The cultural divide between Windows and Unix is deep. Windows, which ships on millions of desktop computers, is easily recognized and relatively familiar to lots of people. Unix, in comparison, has deep roots in the Internet and ties to the hard-core programming community, but it's less well known to the average user.

Still, Unix has fragmented into several versions from Hewlett-Packard, IBM, Santa Cruz Operation, SGI, Compaq Computer, Sun, and others. And the Unix landscape has been turned upside-down with the arrival of Linux, a clone of Unix that's available for free or very low cost.

Unix is much better than Windows NT at running big servers and handling heavy computing loads than Windows NT, Eunice said. "The Unixes are all very comfortable with 16-processor and 32-processor environments," he said. "It's gotten to a very high level of scale. NT hasn't gotten to that plateau."

But in time, NT likely will catch up to the size of machine where Unix is today, he said.

And Unix advocates should be familiar with NT's underdog status, Eunice said. NT's status below Unix in the reliability pecking order is similar to the position of Unix compared to more powerful mainframes about 10 years ago, he said.

"Big scale is genuinely hard. That's a reality that Microsoft will overcome in 2003, 2004, or 2005," Eunice said. "NT is a decent operating system. It has its good parts. But implementing at scale is ten times harder than most people realize."

Sun began beta testing the new version in September.

Windows 2000 will be a pretty big improvement for Microsoft, said Dwight Davis, an analyst at Summit Strategies.

"If we take the beta release code as an indicator, the signs are at least hopeful that Microsoft is going to deliver a fair amount of what it promised. If that happens, it could be a fairly significant improvement over what Windows NT has been," he said.

Curtailed by clustering
Windows had hoped to push its way into extra-large servers through a method called "clustering," in which several servers share the workload. If one server crashes or is very busy, the others can pick up the slack. The current top-end version of Windows can handle clusters of two computers.
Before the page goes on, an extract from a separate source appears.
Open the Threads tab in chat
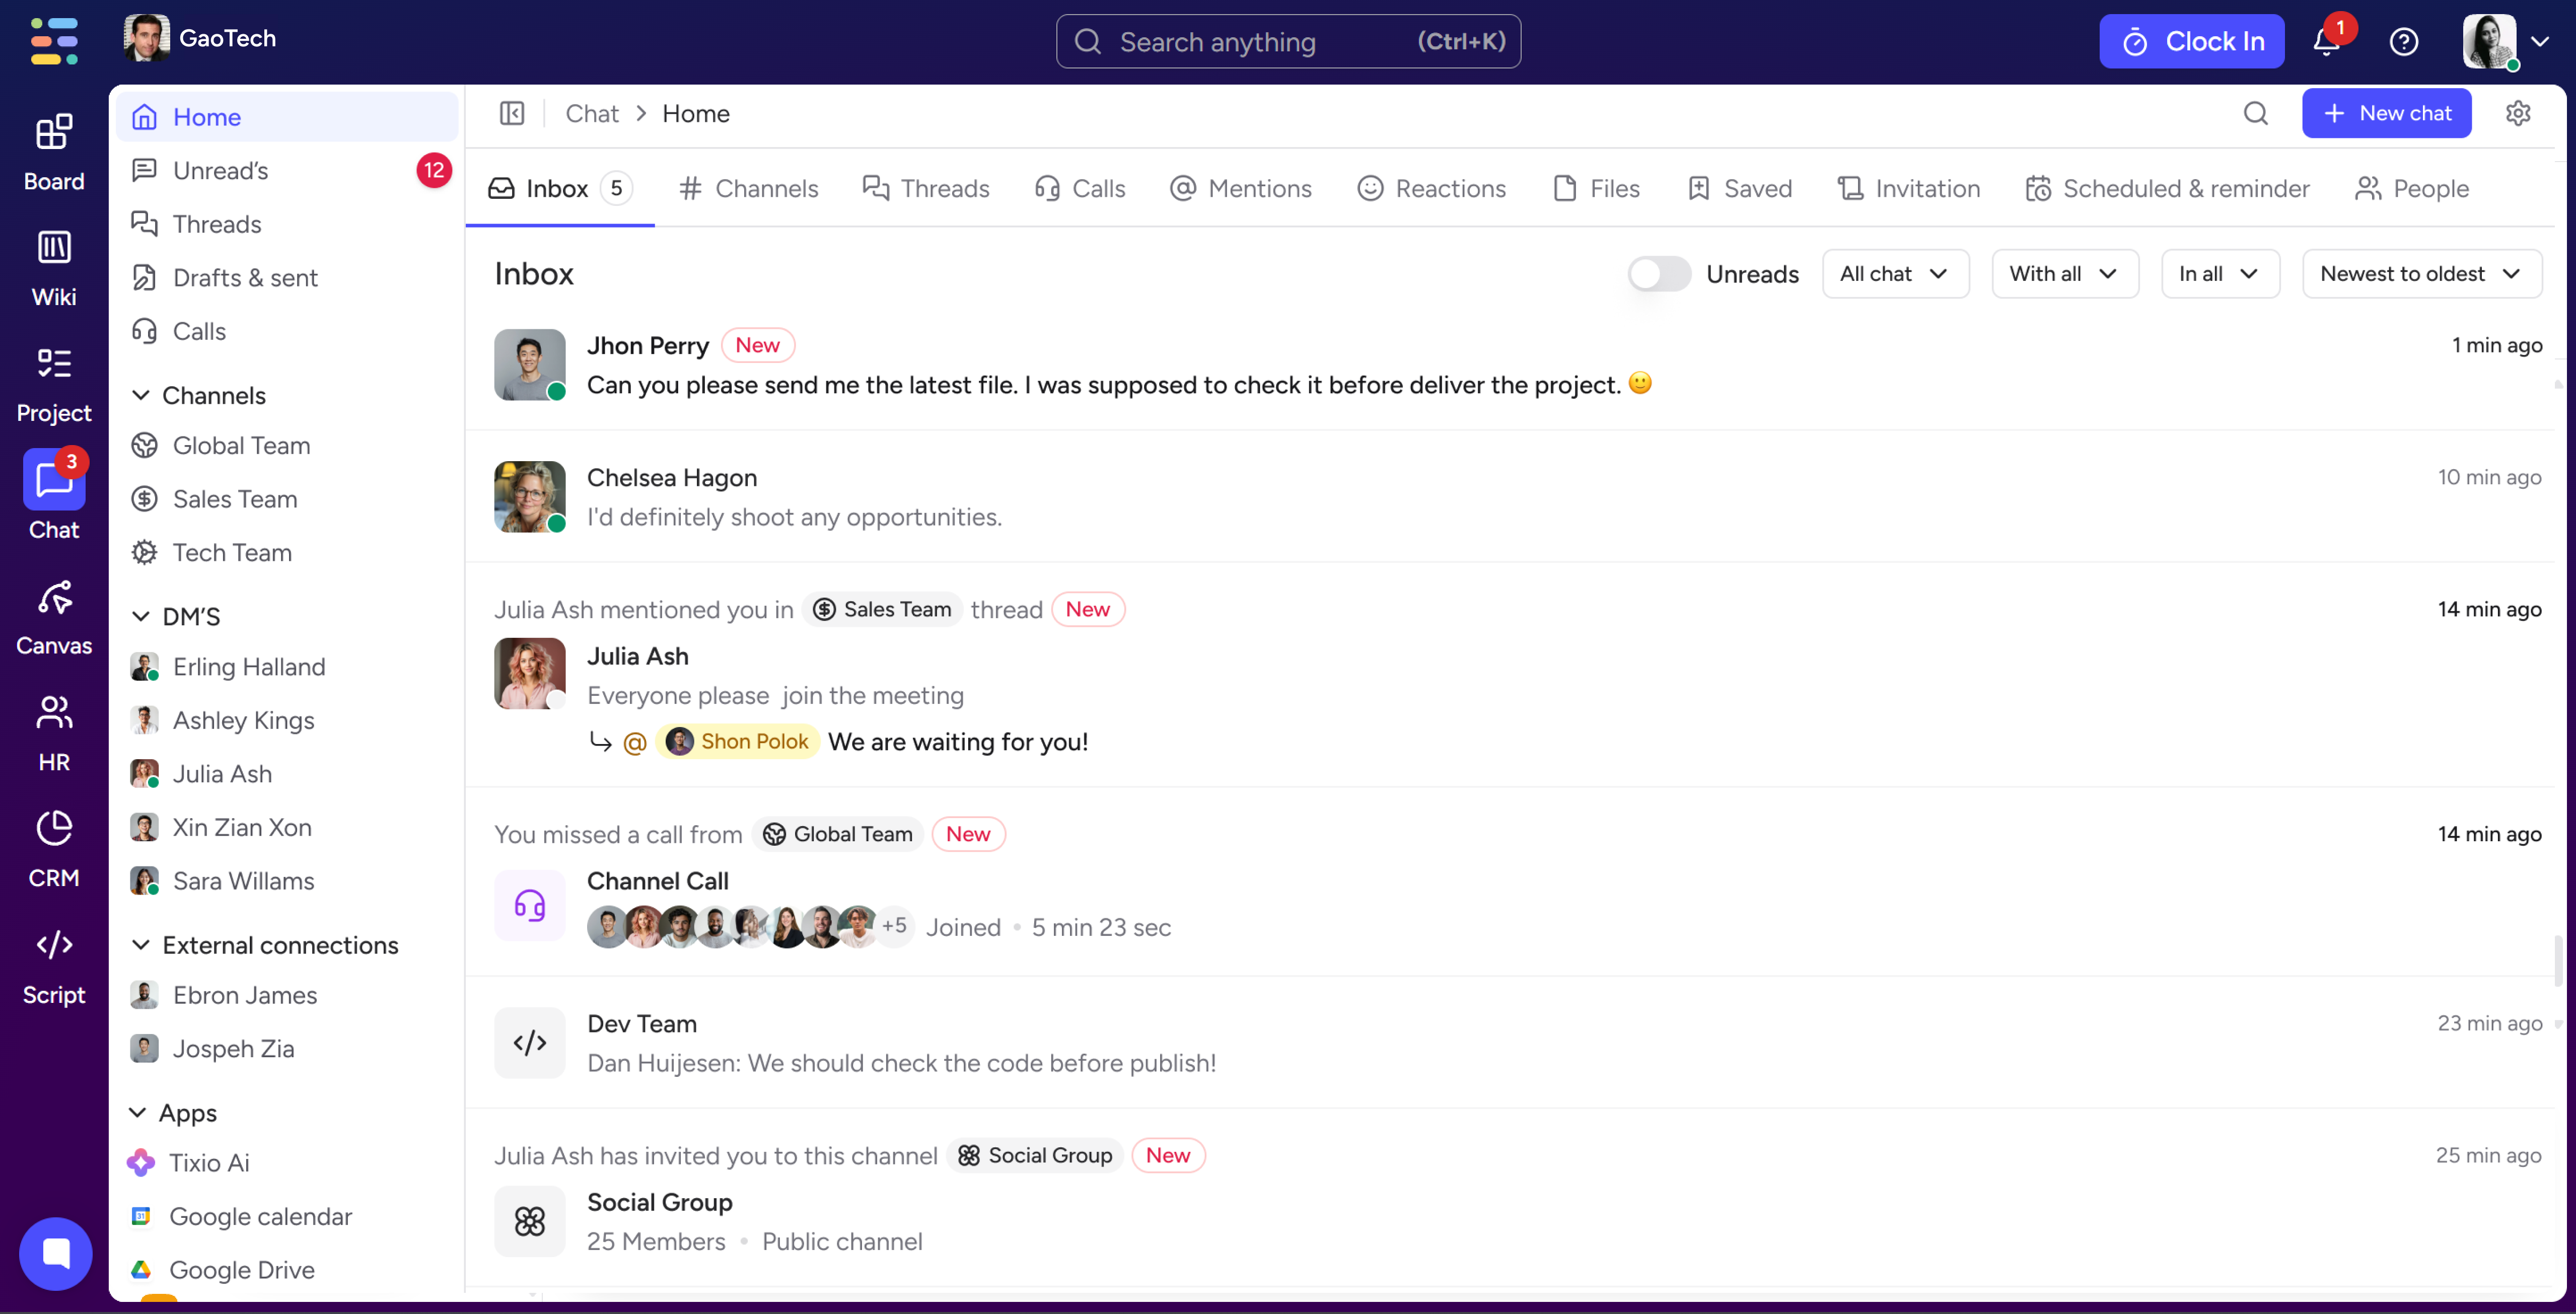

"Microsoft has a massive problem with clustering," Eunice said. They billed clustering as "the technology that would let them catch up to big systems. They put all their marbles on that square," he said.

Microsoft got two-node clustering working quickly, but the company "has basically gone nowhere since then. Every announcement on Windows 2000 we've seen has pushed that out further and further," he said.

"A long time ago, they talked very optimistically about how fast they were going to ramp up to two, four, eight, and 16 nodes," Davis said. "Obviously it didn't materialize as early as Microsoft had hoped."

Solaris 8 will provides the underpinnings for clustering as many as eight computers together, though that ability won't actually arrive until Sun ships its next version of its SunCluster software later in 2000, Goguen said. Currently, Solaris works in clusters of four.

Though Sun's clustering is better than Windows NT's, it's not as good as the clustering from Santa Cruz Operation and other Unix companies, Eunice said.

The Data Center version of Windows 2000 is due 90 to 100 days after the other versions that will arrive in February, Ray said. In addition to four-node clustering, it will offer support for 32-processor computers, he said.